The contract was handed to Capita late last month in order to help turn the STP into a more formal health body. The BMA reported that the company will be mainly involved in the assurance work needed, but sub-contractor Centene UK will allegedly be the ‘boots on the ground’ in developing the ACS by using its experience in delivering similar work in Spain.

The union’s East Midlands regional council chair, Peter Holden, blasted the firm’s “frankly appalling” reputation amongst doctors. “This seems, in some ways, to be a real kick in the teeth for the profession,” he argued at the time.

STP: Company involvement has been misrepresented

But Dr Stephen Shortt, lead for the ACS in Greater Nottingham, said the organisation has already written to all its local GPs to clarify Capita's role in “managing a competitive tender that was awarded to Centene UK recently”.

“The role of Capita in the competitive procurement process for this contract has been misrepresented,” stated Dr Shortt. “CCGs routinely procure commissioning support via a central list of accredited providers on the NHS Lead Provider Framework. As a ‘prime provider’ on this framework, Capita supported the tender process and effectively acted as link between the transformation partnership and Centene UK.

“The Nottingham and Nottinghamshire NHS has an excellent track record of working together to deliver results, which is one of the reasons we were picked to pilot this new way of working.
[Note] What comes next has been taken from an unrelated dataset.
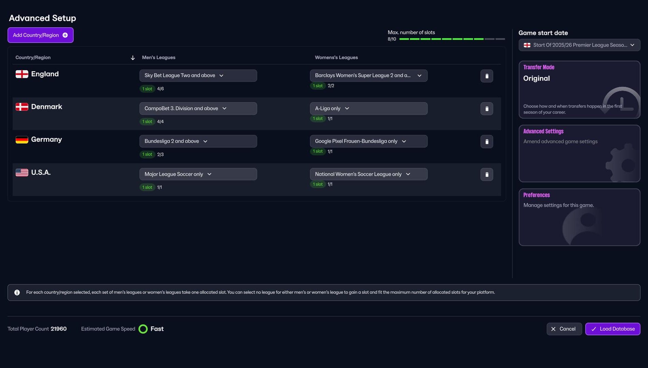The image size is (648, 368).
Task: Click the info icon in the bottom notice bar
Action: [17, 292]
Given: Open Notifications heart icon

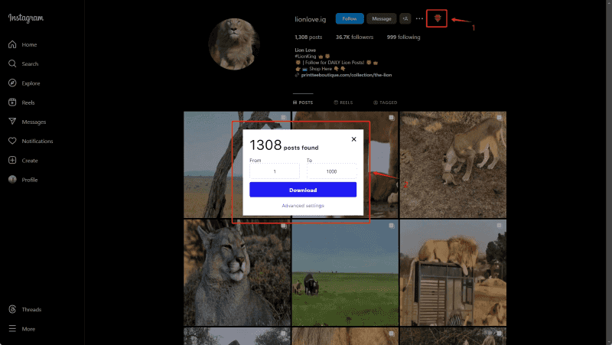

Going forward I am hopeful that transparency and meaningful engagement will clarify the aims of the ACS as well as allow clinicians and patients to take an active role in defining the healthcare system they want to see in the future.”

In a separate statement, the ACS leader added that the contract provided a unique opportunity for Greater Nottingham to give people “a more joined-up experience of healthcare, hospital care, mental health care and social care that better meets their needs locally” and makes best use of available cash.

“We’ve identified ways that all of our organisations can begin to work as one system – with fewer barriers between services from the NHS, local councils and health providers – to ensure people are able to lead happy, healthy lives and to stay independent and well, and where possible receive care closer to home in the community,” explained Dr Shortt.

“The scale of transformation is unprecedented in England, but it has been achieved by health systems in other parts of the world such as Europe. That’s why we have to take this opportunity to learn from organisations with international experience of transformation, such as Centene’s work with Ribera Salud on the internationally renowned Alzira model in Valencia, Spain.”

The ACS worked with Centene UK during 2016 to identify ways that the different organisations in the STP catchment could be brought together.

“We believe this is the right approach. To give us the best chance of success, we have to work with people who have real-life experience of doing this on a scale and at a pace that hasn’t been achieved in England before,” argued Dr Shortt. “We don’t have all of this expertise within our own teams – that’s why we want to work closely and learn from others. Over time we will develop our own levels of expertise and knowledge and become more self-sufficient.”